Facts about Malala Yousafzai
Malala Yousafzai Biography
Malala Yousafzai was given the Nobel Peace Prize of 2014, making her (at age 17) the youngest person ever to win the award. Malala Yousafzai became known as an advocate for girls’ schools in 2009, when she wrote for the BBC about life in her hometown under the rule of conservative militants in the Taliban. The Pakistani army launched military operations to drive out the Taliban in 2009, and a documentary film helped Yousafzai became internationally famous as a chronicler of the chaos. She was nominated in 2011 for the International Children’s Peace Prize, and that same year won Pakistan’s first National Youth Peace Prize (now called the National Malala Peace Prize).
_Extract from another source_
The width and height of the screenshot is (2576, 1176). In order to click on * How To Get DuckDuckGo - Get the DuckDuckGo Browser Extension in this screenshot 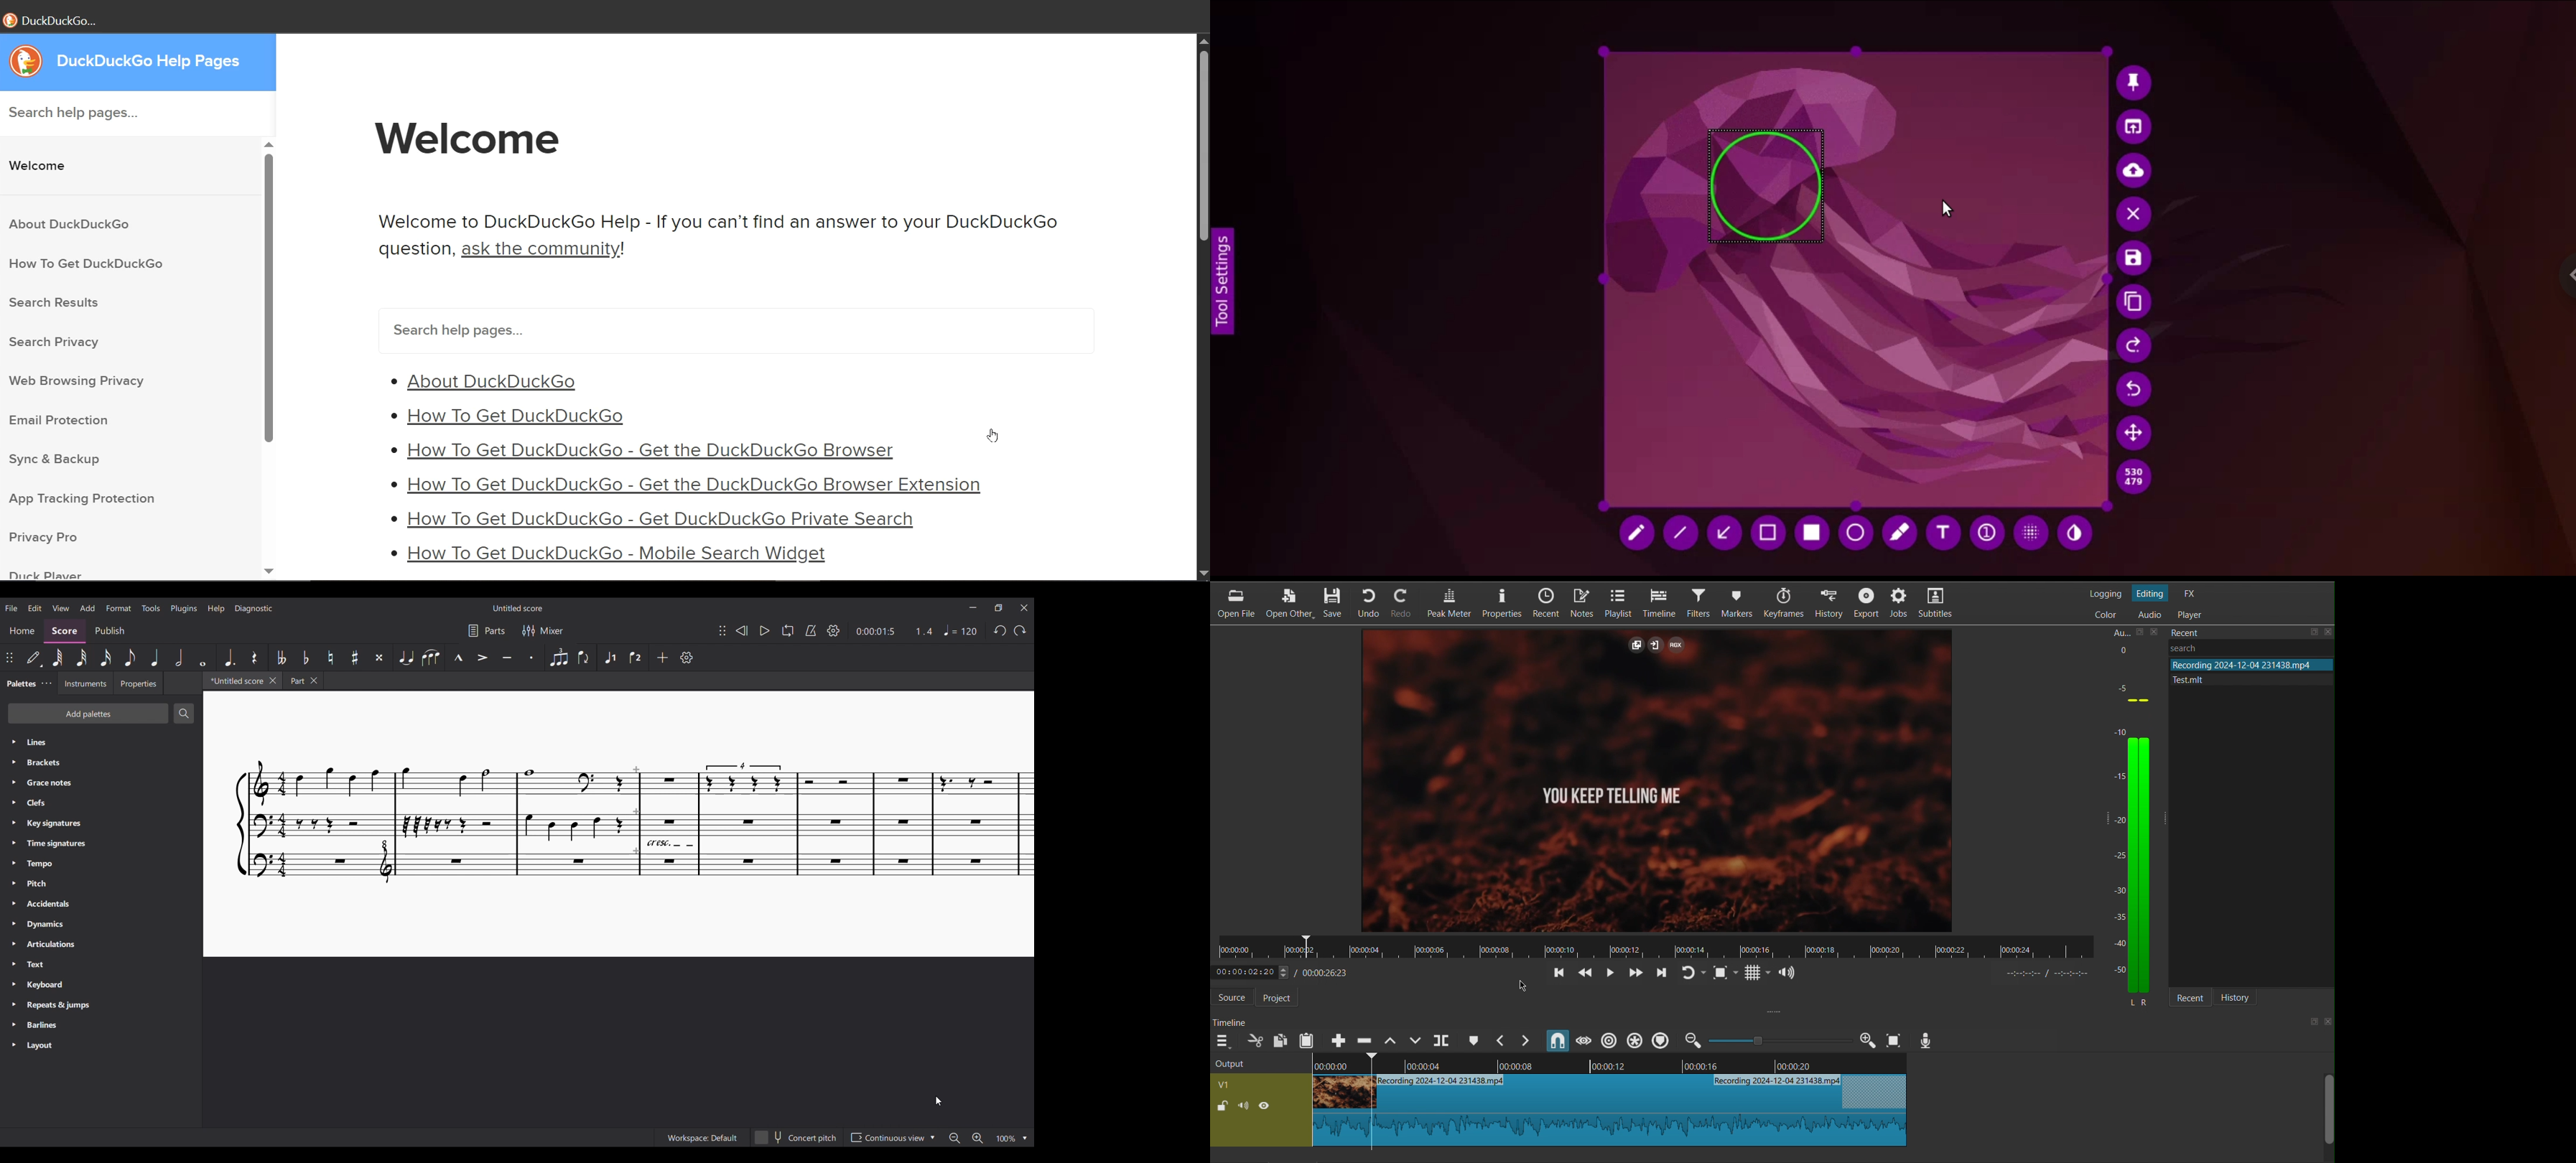, I will do `click(692, 486)`.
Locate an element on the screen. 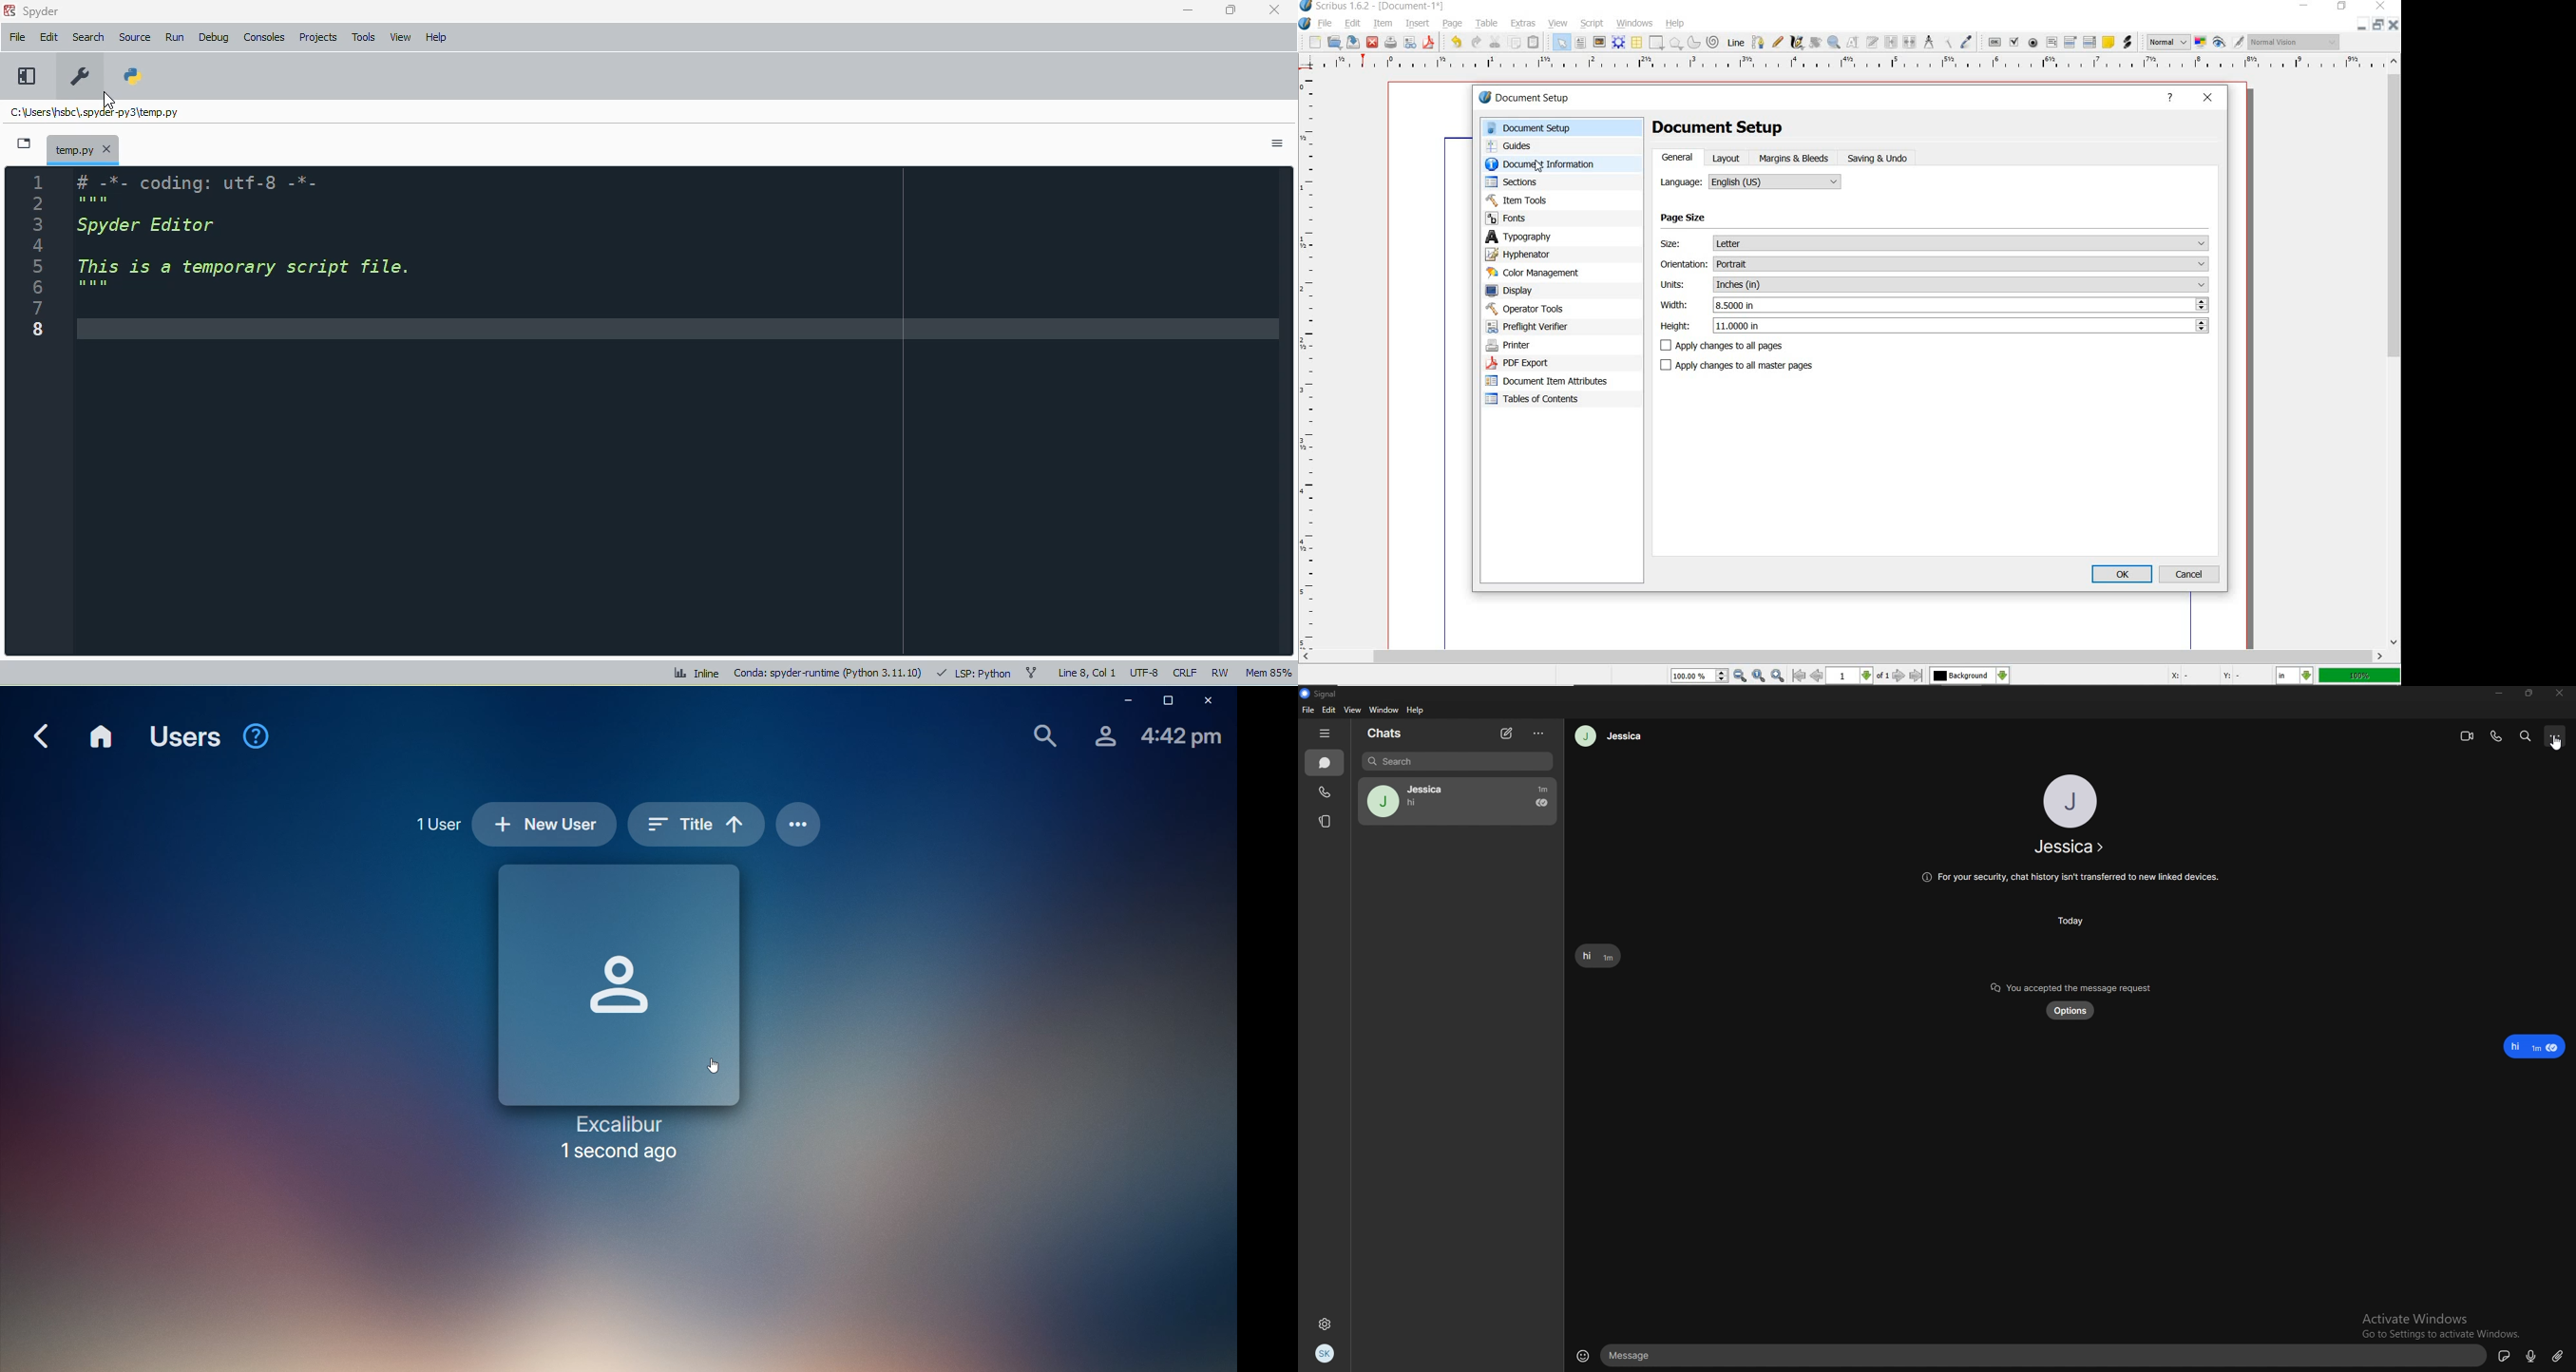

However, while riding on a bus from school in the Swat Valley of Pakistan on 9 October 2012, Yousafzai and three other girls were wounded by two gunmen. The Taliban claimed credit for the shooting and vowed to kill Yousafzai for encouraging western ideas, specifically the education of women. Malala Yousafzai was seriously wounded in the head and neck and airlifted to a British hospital for safety reasons and for specialized treatment. She recovered and became an advocate for education for girls; in 2013, Time magazine put her on its list of the world’s most influential people. The next year she shared the 2014 Nobel Peace Prize with Kailash Satyarthi, an Indian activist and founder of the Global March Against Child Labor.
Extra credit
Malala Yousafzai was still a student at the Edgbaston High School for Girls near Birmingham, England when she won the Nobel Prize; The New York Times reported that “she was summoned out of her chemistry class to hear the news”… Although they shared the Nobel Peace Prize, Malala Yousafzai and Kailash Satyarthi are not related and don’t otherwise work together… The two shared a prize of 8.0 million Swedish kroner, or roughly 1.1 million US dollars, so each received about $550,000.